[CRIU] the new p.haul interface p.haul-wrap question

Mon Oct 12 10:30:14 PDT 2015

On Mon, Oct 12, 2015 at 07:24:02PM +0300, Pavel Emelyanov wrote:
> On 10/12/2015 05:14 PM, Adrian Reber wrote:
> > In the past (before 'implement migration over existing connections') I
> > have started p.haul-service on the destination machine and was able to
> > migrate as many processes to the destination machine without restarting
> > p.haul-service. Using the newly introduced p.haul-wrap this is no longer
> > possible. The first connection works but the second connection just
> > hangs with:
> > 
> > # ./p.haul-wrap client host02 pid `pidof minimal`   -v 4  -j  
> > Establish connection...
> > Exec p.haul: ./p.haul pid 5678 -v 4 -j --to host02 --fdrpc 3 --fdmem 4 --fdfs 5
> > 14:04:33.753: Starting p.haul
> > 14:04:33.753: Use existing connections, fdrpc=3 fdmem=4 fdfs=5
> > 
> > Which is a bit annoying as p.haul-service (or ./p.haul-wrap service) has
> > to be restarted for every new migration request.
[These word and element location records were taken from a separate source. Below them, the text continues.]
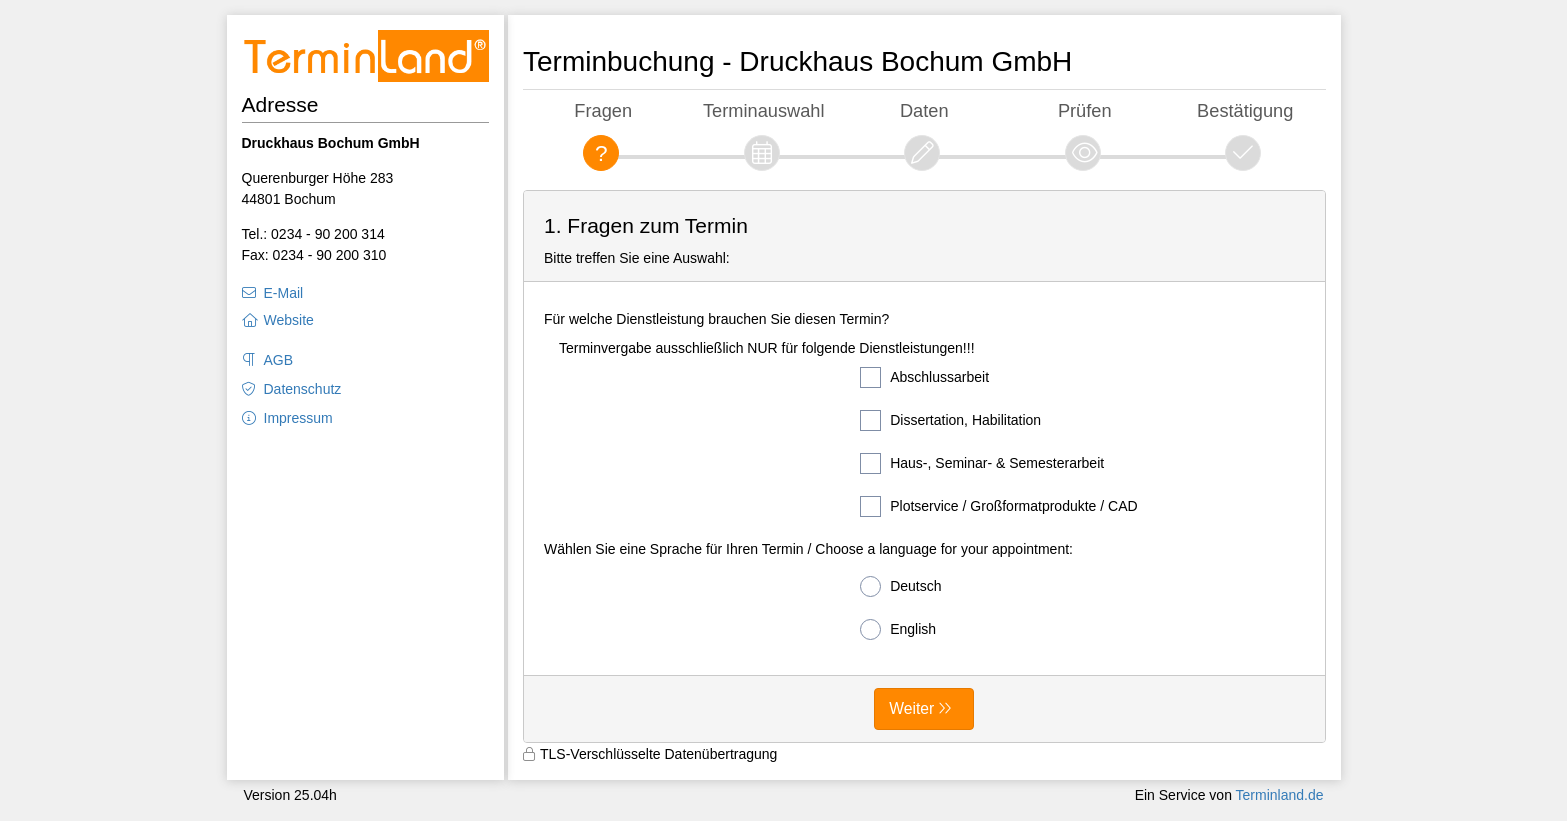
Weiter (911, 708)
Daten (924, 110)
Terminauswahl (764, 110)
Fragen (603, 110)
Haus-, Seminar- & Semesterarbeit (982, 463)
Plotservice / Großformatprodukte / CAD (998, 506)
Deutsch (900, 586)
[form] (924, 466)
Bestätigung (1245, 110)
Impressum (298, 418)
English (898, 629)
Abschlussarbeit (924, 377)
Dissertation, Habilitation (950, 420)
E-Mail (284, 293)
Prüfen (1085, 110)
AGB (279, 360)
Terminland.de (1280, 795)
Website (289, 320)
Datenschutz (303, 389)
Even for failed
> > migration requests.
> > 
> > It also says pretty clear that 'p.haul-wrap' is for testing purposes
> > only which is a bit confusing as there is right now no other way to use
> > p.haul from the command-line.
> 
> Well, it looks like the existing containers engines (OpenVZ, LXC and Docker)
> cannot use p.haul when it's run as a service and uses only CRIU. The reason
> for that is simple -- at the very end we should do engine's restore, not
> criu restore to (at least) reattach the restored processes to the engine
> daemon (LXC daemon, LXD or Docker daemon). 
> 
> Another reason for removing the standalone daemon is that connections between
> target and source nodes can be governed in a complex way that is very
> dependent on the infrastructure used.
> 
> So the utility of the standalone service became doubtful and we switched to a
> model when service process is spawned by the engine with given connections.
> The connections themselves can then be anything the engine wants.

I understand.

> > So I am kind of missing the removed stand-alone p.haul mode as I do not
> > know how to set up the required file descriptors for the communication
> > between the p.haul processes.
> 
> Ah, so for you experiments you need the way to keep service constantly up
> and running, right? Would fixed p.haul-wrap that does run_phaul_service in
> a loop be helpful?

That would be helpful, yes. The reason for my confusion was that
p.haul-wrap is marked as only for testing and there has been no further
documentation how to use p.haul now. It just sounded to me, that the
wrapper should not actually be used. But now it sounds more like it is
an interface which can be used. So if the standalone mode can be
emulated with a loop in the p.haul-wrap that would be great.

		Adrian